BEGIN Source passage
Speech Enabled Knowledge Bases

Tuesday, April 24th, 2007

Two articles and a product showcase recently demonstrated speech-enabled knowledge base solutions. In essence products/solutions such as this are expert systems with various degrees of complexity, ranging from speaking manuals to complex diagnosis systems. Users can describe a problem and ultimately receive an answer, whether through complex one-shot natural language processing/understanding or a plain-old, multi-step directed dialogue.
Alongside traditional call-center automation applications – e.g. customer service, process automation, pre-qualification, directory assistance – these systems represent a minor market segment. However they are relatively novel, so much can still happen. Especially in medical/health care domains, the market appears untapped and the list of potential applications broad.

Web 3.0 and Natural Language Processing

Monday, April 9th, 2007

Web 3.0 is getting some buzz in the blogosphere. Like Web 2.0, it begs the question that PCMag.com recently ran by its readers: what is it? However this time around things seems a bit easier.

Web 2.0 seems to be happy with being vaguely defined (delimited may be a better term) and equally a social and a technological movement. Web 3.0 clearly hovers over the idea of the “Semantic Web”, a term coined by Tim Berners-Lee, in which richly mark-upped hypertext and data allow for novel more meaningful human-machine and machine-machine communication. Radar Networks (currently in stealth mode) claim to be driving some interesting developments in this direction and are followed closely by those interested.

This has already raised some questions: will content be expensive hand labor or machine boot-strappable, what new privacy policies do we have to live with, how does one separate style and content, what are alternatives to RDF.

Sadly, there’s very little inspiring out there about potential applications.

My question (though not uniquely mine) to add to this: What role will natural language processing play in this (i.e. how “semantic” is this talk of Semantics)? Semantic content in RDF appears to be little more than a means for one machine to tell another who authored a particular book or what are the postal codes in the greater Boston area. Semantics to me is as much about intentions (“Why is web-service A dispensing such information?”) and interpreting such information for the purposes of action (“What can web-service B – or my browser or I – do with it?”).
END Source passage
BEGIN Given information
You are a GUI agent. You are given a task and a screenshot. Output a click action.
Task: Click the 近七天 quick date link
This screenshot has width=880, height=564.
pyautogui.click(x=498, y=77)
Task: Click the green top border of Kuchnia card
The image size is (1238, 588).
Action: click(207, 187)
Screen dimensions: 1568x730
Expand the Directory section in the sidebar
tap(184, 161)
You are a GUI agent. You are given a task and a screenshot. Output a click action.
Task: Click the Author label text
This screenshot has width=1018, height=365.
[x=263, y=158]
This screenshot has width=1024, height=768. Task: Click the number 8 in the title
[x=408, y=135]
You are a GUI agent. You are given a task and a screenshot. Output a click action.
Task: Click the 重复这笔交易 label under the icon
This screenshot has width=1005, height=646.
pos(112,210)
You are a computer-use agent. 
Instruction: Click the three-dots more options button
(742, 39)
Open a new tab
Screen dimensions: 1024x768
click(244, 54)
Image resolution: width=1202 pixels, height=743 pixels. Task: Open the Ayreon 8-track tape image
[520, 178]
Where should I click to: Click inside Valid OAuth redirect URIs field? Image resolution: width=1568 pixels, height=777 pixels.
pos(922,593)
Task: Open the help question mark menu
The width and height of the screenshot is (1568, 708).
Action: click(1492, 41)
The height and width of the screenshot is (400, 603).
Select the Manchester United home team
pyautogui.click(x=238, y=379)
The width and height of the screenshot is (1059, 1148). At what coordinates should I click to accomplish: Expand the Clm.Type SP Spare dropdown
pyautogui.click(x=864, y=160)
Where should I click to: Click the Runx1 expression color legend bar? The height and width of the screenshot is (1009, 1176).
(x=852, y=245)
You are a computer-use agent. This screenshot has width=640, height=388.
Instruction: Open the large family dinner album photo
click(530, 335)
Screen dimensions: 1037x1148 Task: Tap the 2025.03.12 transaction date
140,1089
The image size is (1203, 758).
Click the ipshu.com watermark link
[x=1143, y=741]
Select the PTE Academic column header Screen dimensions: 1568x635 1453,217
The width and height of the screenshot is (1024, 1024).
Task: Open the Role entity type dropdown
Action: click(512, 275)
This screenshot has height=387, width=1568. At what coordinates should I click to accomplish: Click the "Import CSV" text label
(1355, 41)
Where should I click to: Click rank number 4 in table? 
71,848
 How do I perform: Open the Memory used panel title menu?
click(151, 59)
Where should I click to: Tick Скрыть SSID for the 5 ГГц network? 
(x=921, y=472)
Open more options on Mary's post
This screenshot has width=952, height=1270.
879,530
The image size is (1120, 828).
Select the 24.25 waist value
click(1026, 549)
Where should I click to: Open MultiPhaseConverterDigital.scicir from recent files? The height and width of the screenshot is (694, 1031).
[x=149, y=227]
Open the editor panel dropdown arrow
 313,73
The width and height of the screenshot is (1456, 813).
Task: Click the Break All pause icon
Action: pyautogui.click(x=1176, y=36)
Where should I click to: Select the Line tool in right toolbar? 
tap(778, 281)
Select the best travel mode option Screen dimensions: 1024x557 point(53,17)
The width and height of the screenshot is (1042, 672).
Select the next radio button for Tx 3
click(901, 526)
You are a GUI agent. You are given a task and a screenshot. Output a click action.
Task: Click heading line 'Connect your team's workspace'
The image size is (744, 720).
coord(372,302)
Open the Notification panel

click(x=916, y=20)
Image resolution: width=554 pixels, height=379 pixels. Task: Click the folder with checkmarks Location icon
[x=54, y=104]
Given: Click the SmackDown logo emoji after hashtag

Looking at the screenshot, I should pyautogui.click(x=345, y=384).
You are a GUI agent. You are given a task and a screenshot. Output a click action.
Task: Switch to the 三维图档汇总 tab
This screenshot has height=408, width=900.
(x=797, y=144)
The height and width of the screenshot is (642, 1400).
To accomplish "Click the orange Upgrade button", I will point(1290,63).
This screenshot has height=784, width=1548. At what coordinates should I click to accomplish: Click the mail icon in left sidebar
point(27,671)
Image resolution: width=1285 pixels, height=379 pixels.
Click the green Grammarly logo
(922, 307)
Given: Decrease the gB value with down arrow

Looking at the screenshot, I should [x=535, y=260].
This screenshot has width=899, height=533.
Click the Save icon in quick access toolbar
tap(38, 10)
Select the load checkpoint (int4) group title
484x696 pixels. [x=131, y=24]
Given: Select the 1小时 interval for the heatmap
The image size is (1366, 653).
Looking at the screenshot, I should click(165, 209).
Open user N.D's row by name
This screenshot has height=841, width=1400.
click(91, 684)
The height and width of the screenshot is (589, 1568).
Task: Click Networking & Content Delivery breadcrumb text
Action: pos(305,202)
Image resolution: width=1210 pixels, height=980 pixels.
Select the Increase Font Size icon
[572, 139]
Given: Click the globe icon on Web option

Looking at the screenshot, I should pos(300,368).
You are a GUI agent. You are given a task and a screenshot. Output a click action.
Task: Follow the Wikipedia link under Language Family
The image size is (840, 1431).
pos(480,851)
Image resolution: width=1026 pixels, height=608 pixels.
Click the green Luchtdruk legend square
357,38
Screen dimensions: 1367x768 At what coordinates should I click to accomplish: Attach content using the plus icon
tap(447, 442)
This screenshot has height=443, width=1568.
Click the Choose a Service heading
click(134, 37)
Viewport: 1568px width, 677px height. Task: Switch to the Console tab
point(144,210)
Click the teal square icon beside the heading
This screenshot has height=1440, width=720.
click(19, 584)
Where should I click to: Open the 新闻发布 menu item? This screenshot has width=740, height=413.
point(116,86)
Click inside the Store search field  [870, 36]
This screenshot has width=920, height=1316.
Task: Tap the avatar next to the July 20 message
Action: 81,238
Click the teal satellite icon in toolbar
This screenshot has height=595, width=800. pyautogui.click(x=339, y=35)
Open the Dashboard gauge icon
END Given information
# [Task list]
**1)** According to the blog excerpt, who coined the term "Semantic Web"?
**2)** Carry on the blog excerpt on knowledge bases and Web 3.0 from the point where it stops.
This material has no connection to the blog excerpt.

# [Responses per task]
**1)** Tim Berners-Lee

**2)**
Perhaps this misses the mark and semantic really isn’t about natural language. But there is a weaker, more real form of this “language and technology” concern: Insofar as semantics is just information, can it be bootstrapped by a machine (perhaps even linguistically informed rather than statistically)?

Thoughts?

Three Observations about Recent Language Technology News

Wednesday, March 28th, 2007

To start us off, recent experience has shown three things:

  1. Speech (i.e. voice) related news is TTS-dominated, less so by ASR.
  2. The company featured most frequently in the news is Nuance.
  3. The talk of semantic search engines seems to dominate the NLP news.

The success of TTS is largely due to requirements set by mobile and in-car technologies, especially GPS and communications. The future of ASR in the other hand seems to depend on the dictation market (especially in the healthcare sector) and a growing relevance of network ASR (driven by advancing VoIP, impact of multi-modal applications).

Nuance’s continued position will depend on the role of “super players” IBM and Microsoft and to a lesser degree the role of open-source initiatives, especially on the network/telephony side.

Semantic search engines recently got some media hype with “Google-Killer” Powerset, a PARC offspring. While in its infancy, some believe this development towards semantic web will usher in a Web3.0 revolution. Of course, soem others believe this has already begun, while yet more just wanna see what happens with all this.

Let’s see how these trends develop. Especially multi-modality and semantic searches will be issues to follow closely.